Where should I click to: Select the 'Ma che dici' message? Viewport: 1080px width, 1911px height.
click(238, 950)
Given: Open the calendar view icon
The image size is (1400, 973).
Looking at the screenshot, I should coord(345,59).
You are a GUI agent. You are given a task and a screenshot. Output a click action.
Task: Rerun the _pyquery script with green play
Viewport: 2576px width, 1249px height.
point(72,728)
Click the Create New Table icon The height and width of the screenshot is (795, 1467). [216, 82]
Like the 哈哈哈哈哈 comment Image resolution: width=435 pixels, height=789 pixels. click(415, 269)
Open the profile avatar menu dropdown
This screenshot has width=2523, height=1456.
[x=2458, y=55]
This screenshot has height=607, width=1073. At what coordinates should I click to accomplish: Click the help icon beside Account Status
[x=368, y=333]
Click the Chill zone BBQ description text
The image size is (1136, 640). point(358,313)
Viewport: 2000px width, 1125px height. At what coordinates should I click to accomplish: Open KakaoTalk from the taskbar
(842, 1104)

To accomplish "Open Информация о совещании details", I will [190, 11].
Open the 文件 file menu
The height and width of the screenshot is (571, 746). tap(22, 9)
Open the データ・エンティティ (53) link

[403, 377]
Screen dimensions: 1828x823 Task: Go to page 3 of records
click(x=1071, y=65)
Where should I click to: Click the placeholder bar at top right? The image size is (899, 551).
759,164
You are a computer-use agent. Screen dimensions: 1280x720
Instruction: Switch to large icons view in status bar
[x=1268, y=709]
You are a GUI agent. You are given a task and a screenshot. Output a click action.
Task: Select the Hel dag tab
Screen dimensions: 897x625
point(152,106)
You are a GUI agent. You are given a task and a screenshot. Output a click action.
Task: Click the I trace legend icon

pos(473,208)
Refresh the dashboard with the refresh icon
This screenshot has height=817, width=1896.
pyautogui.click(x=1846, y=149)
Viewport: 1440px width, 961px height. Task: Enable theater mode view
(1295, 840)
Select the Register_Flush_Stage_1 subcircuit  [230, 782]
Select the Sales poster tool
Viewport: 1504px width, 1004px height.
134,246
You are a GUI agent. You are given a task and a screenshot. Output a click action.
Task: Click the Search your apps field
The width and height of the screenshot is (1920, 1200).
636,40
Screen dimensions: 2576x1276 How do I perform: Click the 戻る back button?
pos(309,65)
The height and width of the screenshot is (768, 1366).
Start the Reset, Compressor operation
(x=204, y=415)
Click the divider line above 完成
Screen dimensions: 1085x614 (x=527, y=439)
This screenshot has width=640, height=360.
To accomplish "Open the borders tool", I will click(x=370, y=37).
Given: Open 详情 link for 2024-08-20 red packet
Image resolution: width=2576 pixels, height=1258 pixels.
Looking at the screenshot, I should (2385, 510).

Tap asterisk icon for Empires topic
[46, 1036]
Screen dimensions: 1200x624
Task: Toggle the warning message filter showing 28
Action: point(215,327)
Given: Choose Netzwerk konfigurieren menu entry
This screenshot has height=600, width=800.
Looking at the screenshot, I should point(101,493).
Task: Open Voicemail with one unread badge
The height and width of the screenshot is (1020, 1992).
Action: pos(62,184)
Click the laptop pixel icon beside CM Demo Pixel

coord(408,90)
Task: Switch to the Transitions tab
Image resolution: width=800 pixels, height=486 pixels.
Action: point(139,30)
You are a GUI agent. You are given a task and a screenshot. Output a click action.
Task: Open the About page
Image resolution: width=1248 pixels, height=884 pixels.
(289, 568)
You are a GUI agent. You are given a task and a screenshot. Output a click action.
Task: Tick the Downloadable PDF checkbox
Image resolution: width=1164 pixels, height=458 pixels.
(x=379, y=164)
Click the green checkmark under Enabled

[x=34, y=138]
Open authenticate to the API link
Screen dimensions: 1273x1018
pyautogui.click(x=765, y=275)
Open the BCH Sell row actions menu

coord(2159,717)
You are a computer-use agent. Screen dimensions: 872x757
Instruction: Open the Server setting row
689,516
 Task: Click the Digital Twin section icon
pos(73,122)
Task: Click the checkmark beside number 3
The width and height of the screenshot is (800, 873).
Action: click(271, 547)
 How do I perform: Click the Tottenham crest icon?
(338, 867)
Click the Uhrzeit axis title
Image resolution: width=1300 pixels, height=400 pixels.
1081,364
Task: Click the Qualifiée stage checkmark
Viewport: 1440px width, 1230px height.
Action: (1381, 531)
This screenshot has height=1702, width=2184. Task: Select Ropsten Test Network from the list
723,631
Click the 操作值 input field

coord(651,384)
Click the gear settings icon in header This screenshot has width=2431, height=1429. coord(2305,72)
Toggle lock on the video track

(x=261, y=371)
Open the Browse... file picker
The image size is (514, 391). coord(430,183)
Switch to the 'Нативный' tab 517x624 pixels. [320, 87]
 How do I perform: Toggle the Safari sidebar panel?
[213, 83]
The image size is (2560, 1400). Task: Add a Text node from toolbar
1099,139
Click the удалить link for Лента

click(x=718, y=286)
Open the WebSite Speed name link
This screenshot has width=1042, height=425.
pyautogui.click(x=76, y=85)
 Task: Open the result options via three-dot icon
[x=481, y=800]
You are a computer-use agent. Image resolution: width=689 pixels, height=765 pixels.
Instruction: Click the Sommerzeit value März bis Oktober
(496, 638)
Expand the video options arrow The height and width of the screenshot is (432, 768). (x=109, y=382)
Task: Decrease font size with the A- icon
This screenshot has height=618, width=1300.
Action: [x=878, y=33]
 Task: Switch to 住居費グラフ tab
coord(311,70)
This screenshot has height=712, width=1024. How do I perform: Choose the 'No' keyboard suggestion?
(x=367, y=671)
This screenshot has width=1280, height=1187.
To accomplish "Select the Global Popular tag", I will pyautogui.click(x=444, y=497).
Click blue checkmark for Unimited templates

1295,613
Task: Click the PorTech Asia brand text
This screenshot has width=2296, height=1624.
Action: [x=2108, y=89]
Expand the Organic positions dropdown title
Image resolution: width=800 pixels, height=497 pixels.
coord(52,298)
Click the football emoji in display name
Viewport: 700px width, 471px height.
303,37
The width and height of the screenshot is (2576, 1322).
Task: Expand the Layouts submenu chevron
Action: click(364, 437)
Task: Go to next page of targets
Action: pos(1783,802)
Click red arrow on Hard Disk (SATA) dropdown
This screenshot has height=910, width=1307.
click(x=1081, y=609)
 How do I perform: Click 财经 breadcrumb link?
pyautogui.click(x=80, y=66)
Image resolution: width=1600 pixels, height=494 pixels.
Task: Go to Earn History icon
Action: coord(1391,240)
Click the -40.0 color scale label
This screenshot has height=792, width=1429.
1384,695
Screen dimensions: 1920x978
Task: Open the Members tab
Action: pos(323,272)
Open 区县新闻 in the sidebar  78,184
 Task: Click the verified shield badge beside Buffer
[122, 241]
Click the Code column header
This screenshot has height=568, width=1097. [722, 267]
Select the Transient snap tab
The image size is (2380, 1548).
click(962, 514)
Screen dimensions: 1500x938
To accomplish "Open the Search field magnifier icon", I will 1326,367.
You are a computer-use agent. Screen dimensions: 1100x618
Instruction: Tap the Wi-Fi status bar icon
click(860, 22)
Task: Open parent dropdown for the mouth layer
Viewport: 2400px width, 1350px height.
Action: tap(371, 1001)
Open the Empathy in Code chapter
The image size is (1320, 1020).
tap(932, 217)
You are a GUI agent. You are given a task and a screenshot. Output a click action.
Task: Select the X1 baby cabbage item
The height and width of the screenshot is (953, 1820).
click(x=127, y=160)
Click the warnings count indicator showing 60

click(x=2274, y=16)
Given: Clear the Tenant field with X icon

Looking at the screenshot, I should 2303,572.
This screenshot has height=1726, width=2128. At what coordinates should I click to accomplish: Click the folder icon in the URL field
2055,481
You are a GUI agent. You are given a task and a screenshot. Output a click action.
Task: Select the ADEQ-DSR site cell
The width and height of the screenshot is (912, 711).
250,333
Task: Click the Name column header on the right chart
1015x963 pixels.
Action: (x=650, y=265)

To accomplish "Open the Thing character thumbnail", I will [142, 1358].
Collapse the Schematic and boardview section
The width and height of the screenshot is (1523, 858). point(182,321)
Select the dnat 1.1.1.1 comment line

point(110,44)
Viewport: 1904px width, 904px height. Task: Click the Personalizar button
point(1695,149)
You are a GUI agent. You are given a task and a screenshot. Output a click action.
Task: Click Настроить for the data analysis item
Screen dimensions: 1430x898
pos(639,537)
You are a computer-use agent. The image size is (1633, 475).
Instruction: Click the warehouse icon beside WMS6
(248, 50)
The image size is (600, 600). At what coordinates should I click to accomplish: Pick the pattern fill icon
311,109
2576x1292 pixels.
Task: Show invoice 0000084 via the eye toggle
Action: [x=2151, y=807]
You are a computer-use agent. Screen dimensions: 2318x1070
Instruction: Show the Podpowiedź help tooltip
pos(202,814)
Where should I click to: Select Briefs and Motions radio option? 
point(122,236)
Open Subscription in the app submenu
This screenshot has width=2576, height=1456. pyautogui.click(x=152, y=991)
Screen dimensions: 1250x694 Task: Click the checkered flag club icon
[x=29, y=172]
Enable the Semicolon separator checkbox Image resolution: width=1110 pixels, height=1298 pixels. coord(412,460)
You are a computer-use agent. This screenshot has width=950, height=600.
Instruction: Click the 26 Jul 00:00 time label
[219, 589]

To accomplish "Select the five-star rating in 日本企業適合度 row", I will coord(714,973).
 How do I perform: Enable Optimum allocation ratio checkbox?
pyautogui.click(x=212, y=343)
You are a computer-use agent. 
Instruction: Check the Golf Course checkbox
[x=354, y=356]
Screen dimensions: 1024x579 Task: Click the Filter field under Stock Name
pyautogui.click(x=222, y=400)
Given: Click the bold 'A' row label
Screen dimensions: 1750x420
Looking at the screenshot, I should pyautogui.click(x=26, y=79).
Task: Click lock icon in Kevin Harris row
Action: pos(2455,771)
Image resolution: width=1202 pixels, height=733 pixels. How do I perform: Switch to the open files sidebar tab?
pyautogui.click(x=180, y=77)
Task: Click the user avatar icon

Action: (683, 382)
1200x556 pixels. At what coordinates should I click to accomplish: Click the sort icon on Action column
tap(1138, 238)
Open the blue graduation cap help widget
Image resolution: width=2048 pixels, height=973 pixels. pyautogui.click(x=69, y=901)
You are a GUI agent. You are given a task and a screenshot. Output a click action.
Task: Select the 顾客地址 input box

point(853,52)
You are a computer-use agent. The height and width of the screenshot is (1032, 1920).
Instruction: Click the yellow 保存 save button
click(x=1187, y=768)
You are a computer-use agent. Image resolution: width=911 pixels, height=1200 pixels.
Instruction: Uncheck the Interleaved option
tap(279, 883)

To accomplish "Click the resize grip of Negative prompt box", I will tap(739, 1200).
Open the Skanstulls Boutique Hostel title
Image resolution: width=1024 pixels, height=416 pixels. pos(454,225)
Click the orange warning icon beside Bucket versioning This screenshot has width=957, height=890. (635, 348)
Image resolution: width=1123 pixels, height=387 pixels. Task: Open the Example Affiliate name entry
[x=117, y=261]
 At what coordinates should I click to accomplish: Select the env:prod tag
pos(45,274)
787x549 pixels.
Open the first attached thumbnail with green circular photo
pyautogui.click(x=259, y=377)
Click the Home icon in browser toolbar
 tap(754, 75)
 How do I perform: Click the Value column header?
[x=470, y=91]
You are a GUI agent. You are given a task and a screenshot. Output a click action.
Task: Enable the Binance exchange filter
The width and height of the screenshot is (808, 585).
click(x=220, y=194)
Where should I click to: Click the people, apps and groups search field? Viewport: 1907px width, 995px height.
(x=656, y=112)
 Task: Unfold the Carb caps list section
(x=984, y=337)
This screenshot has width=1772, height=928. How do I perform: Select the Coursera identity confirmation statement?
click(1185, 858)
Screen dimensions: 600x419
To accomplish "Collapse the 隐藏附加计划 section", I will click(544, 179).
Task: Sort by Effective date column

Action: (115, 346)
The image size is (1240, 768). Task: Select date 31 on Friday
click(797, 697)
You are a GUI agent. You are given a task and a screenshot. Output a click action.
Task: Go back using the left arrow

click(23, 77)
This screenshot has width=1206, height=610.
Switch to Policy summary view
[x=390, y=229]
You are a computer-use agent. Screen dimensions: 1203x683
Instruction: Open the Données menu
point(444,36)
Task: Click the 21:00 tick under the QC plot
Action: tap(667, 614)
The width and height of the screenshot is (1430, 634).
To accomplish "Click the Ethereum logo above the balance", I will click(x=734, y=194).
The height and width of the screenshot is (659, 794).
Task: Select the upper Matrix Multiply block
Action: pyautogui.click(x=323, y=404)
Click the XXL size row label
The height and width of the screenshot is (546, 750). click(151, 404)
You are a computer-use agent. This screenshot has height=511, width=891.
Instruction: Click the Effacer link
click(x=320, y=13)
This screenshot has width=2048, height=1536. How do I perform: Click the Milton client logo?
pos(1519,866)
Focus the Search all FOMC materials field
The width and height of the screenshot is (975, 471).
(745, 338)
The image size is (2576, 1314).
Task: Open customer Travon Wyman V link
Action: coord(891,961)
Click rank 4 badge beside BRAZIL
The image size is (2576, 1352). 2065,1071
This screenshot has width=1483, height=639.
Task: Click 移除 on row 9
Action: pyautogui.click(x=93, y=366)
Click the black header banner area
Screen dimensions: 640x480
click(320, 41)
++++++
*AIM OF THE TASK:* Reproduce the lines of the records verbatim, from the start of the records through the line containing "Click the Create", inclusive.

*FINISHED ANSWER:*
Where should I click to: Select the 'Ma che dici' message? Viewport: 1080px width, 1911px height.
click(238, 950)
Given: Open the calendar view icon
The image size is (1400, 973).
Looking at the screenshot, I should coord(345,59).
You are a GUI agent. You are given a task and a screenshot. Output a click action.
Task: Rerun the _pyquery script with green play
Viewport: 2576px width, 1249px height.
point(72,728)
Click the Create New Table icon The height and width of the screenshot is (795, 1467). [216, 82]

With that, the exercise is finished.